A joint excavation conducted in 1981 by Seoul City and the Cultural Heritage Administration of Korea unveiled a secret chamber and an underground passage. The 20-meter-long passage is narrow, a mere 45-centimeters wide, and it links the chamber and the main office of the legation together. It is also said that the cellar of the tower was connected to Deoksu Palace by another tunnel.

To get to the Russian legation tower, go to City Hall Station, line No. 1 or 2, exit 1. Walk straight and turn left at Deoksu Palace and then walk straight until you encounter a roundabout. Take the second road on the right and keep walking until you see a hilly alley between the Canadian Embassy and Yewon School on your right-hand side. The tower is up on the hill.

Daehan Uiwon

In front of Seoul National University in Daehangno in eastern Seoul, is the old Daehan Uiwon, or the Great Han Hospital.

Built in 1907, it was a Western-style medical institution that provided comprehensive medical services during the late Joseon Dynasty.

The two-story building was established by integrating three medical facilities: the National Hospital, called Gwangjewon; Gyeongseong Medical School Hospital; and the Red Cross Hospital. Daehan Uiwon is situated on higher ground, overlooking Changgyeong Palace.

During the Japanese colonial period, Daehan Uiwon was reduced to a subordinate hospital by the Japanese Government-General of Korea.

In 1926, its affiliate medical school was merged with Gyeongseong University and later became the Seoul National University Hospital following Korean independence in 1945.

A Japanese engineer, Yabashi Genji, at the Board of Architecture in the Ministry of Finance, designed the building.

Similar to the aforementioned buildings, the hospital was built using granite and red bricks, while the roof is covered with copper. The facade is symmetrical both front and back, and constructed in the Neo-Baroque style.

You can visit the old Daehan Uiwon by getting off at Hyehwa Station, line No. 4, exit 3, and it’s behind Seoul National University Hospital.

Central Temple of Cheondogyo

Cheondogyo is a religion founded in Korea and means the religion of the heavenly way.

The temple was not only a place of worship but also home to the independence movement fighting against the Japanese.

Cheondogyo was a driving force of grassroots activism and numerous protests were held at the temple, including the March 1st Independence Movement, the children’s rights movement and the celebration of Kim Gu’s arrival back to Korea.

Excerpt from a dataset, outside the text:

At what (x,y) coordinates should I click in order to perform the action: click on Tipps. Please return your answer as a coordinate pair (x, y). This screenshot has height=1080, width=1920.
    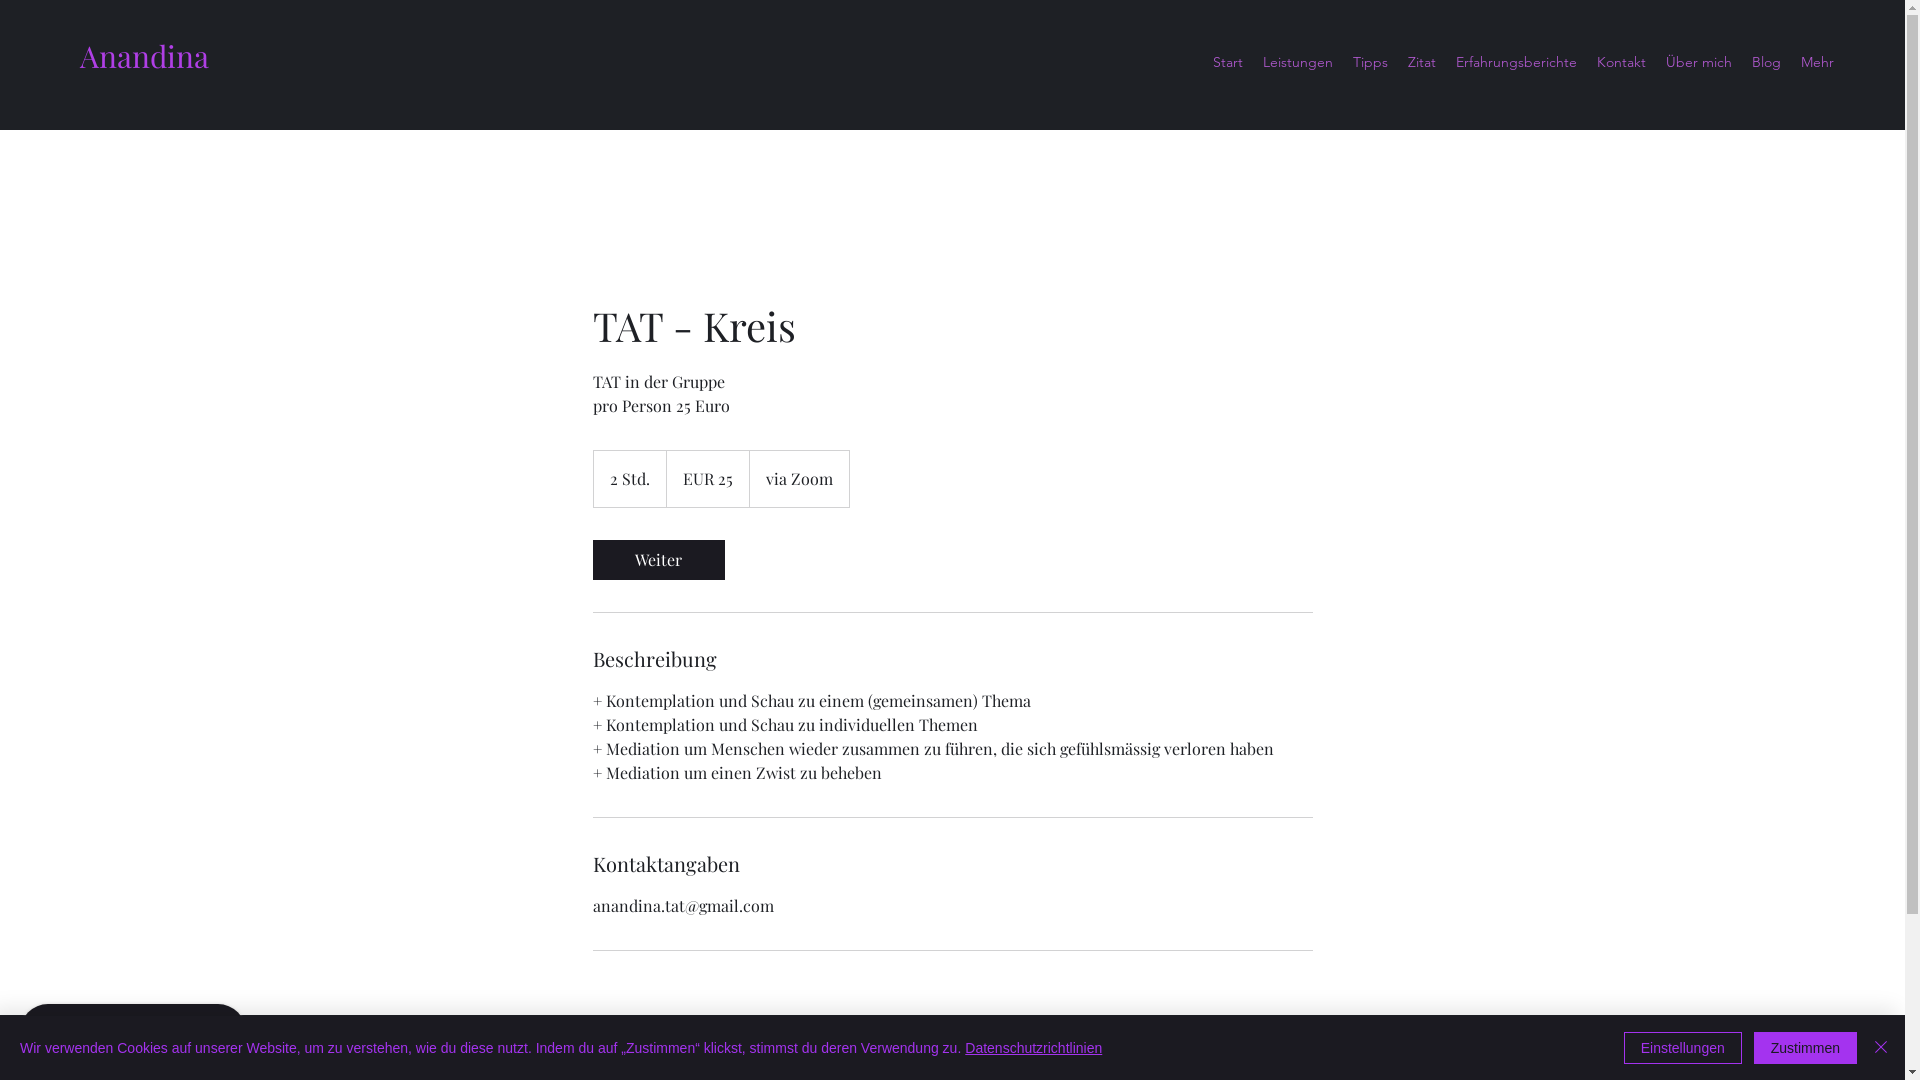
    Looking at the image, I should click on (1370, 62).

Construction of the temple was proposed by Son Byung-hui, the third head priest of Cheondogyo and one of Korea’s most-admired patriotic leaders.

Erected in 1921, it was built by a Japanese architect, Nakamura Yoshihei, who designed a number of commercial banks in Korea as well as Sookmyung Girls’ High School.

The two-story temple with a four-story tower was built in the Vienna Secession style, a style of Art Nouveau, while the roof was done in Baroque style.

The inside and outside walls of the temple are engraved with birch flowers and roses of Sharon, the national flower of Korea.

Having played an important role in much of the modern history of Korea, the building was designated as Tangible Cultural Property No. 36 by the Seoul government.

It was once regarded as one of the top three buildings in Korea, along with Myeongdong Cathedral and the Japanese Government-General Building erected during the Japanese colonial period.

You can get to the Central Temple of Cheondogyo from Anguk Station, line No. 3, exit 5. The temple can be reached by walking about 50 meters toward Nakwon Arcade.